Diskussionen um die internationale Wettbewerbsfähigkeit der deutschen Wirtschaft – oder genauer: des Produktionsstandorts Deutschland – sind nicht neu. Es gibt sie, seit konjunkturelle Nachfrageschwankungen allein die Beschäftigungsprobleme in Deutschland nicht mehr erklären können, und das ist seit Mitte der 1970er Jahre der Fall. Angesichts steigender außenwirtschaftlicher Überschüsse flaute die Standortdebatte in Aufschwungsphasen zwar regelmäßig ab; in jeder nachfolgenden Abschwungsphase belebte sie sich jedoch von neuem. Das war im Abschwung Anfang der 1980er Jahre so, dann wieder in der Rezession, die Mitte der 1990er Jahre dem durch die deutsche Wiedervereinigung ausgelösten Boom folgte. Mangelnde Wettbewerbsfähigkeit wurde schließlich noch einmal als einer der Hauptgründe dafür angeführt, dass Deutschland nicht nur im Abschwung 2001 bis 2003, sondern auch schon in den Aufschwungsjahren davor europa- und auch weltweit zu den Ländern mit dem schwächsten Wirtschaftswachstum und den hartnäckigsten Problemen bei der Beschäftigung zählte. Inzwischen wird die Diskussion mit umgekehrten Vorzeichen geführt. Trotz einer verhaltenen Binnennachfrage fiel das wirtschaftliche Wachstum in Deutschland von Mitte des letzten Jahrzehnts an höher aus als im Durchschnitt der OECD-Länder, und der Abbau der Arbeitslosigkeit machte erstmals deutliche Fortschritte. Im Sog der weltweiten Rezession, die der Krise an den internationalen Finanzmärkten folgte, brach die wirtschaftliche Aktivität 2008 / 2009 zwar stärker ein als je zuvor seit dem zweiten Weltkrieg; die Erholung setzte jedoch früher und ausgeprägter ein, als in den meisten anderen Industrieländern. Dass die Exporte dabei einmal mehr die treibende Kraft darstellten, war Wasser auf die Mühlen von Kritikern, die in den außenwirtschaftlichen Überschüssen einen Beleg für eine "beggar my neighbour policy" sehen.
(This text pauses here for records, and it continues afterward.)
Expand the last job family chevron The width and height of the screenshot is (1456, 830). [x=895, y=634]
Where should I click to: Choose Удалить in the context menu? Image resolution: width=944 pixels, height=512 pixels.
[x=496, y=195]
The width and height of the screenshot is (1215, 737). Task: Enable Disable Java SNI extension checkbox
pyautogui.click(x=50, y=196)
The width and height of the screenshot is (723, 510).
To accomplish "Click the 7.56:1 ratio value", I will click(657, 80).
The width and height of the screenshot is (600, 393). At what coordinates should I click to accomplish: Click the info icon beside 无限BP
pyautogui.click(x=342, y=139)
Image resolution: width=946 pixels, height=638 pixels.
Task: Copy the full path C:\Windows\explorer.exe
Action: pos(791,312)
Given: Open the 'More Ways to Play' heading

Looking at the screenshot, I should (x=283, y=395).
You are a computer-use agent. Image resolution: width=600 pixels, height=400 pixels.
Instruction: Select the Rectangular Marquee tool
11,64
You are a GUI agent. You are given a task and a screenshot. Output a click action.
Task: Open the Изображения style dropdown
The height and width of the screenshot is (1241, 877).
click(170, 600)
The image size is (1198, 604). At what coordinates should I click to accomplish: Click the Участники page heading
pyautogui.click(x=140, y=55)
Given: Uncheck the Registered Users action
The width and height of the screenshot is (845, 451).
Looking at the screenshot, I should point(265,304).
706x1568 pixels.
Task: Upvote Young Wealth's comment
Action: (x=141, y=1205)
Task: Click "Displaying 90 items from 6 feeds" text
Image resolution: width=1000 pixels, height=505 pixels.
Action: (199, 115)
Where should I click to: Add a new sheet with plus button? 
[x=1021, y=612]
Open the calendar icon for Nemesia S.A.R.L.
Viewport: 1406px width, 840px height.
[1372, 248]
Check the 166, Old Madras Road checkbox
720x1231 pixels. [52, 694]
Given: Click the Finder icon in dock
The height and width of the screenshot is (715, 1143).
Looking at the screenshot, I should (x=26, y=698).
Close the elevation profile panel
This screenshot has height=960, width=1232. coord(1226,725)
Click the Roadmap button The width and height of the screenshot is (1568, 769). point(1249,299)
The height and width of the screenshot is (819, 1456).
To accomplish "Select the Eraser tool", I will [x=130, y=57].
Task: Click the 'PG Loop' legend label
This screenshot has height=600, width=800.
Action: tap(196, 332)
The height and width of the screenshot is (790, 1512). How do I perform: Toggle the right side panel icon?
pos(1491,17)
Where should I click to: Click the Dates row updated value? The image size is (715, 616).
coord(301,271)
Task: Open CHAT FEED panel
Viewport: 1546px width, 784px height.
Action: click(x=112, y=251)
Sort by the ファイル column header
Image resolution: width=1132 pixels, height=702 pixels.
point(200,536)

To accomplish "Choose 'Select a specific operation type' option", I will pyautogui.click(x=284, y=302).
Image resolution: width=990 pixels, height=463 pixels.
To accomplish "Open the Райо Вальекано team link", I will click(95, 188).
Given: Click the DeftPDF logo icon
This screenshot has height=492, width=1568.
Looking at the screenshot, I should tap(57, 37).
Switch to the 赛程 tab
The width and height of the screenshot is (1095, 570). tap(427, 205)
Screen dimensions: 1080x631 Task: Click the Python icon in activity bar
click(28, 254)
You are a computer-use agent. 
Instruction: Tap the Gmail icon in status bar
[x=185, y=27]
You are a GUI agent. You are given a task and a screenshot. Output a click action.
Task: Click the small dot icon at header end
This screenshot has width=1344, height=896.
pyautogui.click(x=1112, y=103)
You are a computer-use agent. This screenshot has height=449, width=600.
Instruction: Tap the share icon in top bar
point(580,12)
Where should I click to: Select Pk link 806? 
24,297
Indem Deutschland unter seinen Verhältnissen lebe, das heißt zu viel spare und in der Lohnpolitik die Produktivitätsspielräume nicht ausschöpfe, verschaffe es sich im internationalen Wettbewerb unangemessene Vorteile zu Lasten der Partnerländer in Europa und in der Welt. Nicht mehr ein Mangel, sondern ein mögliches Zuviel an Wettbewerbsfähigkeit ist damit zum Thema geworden.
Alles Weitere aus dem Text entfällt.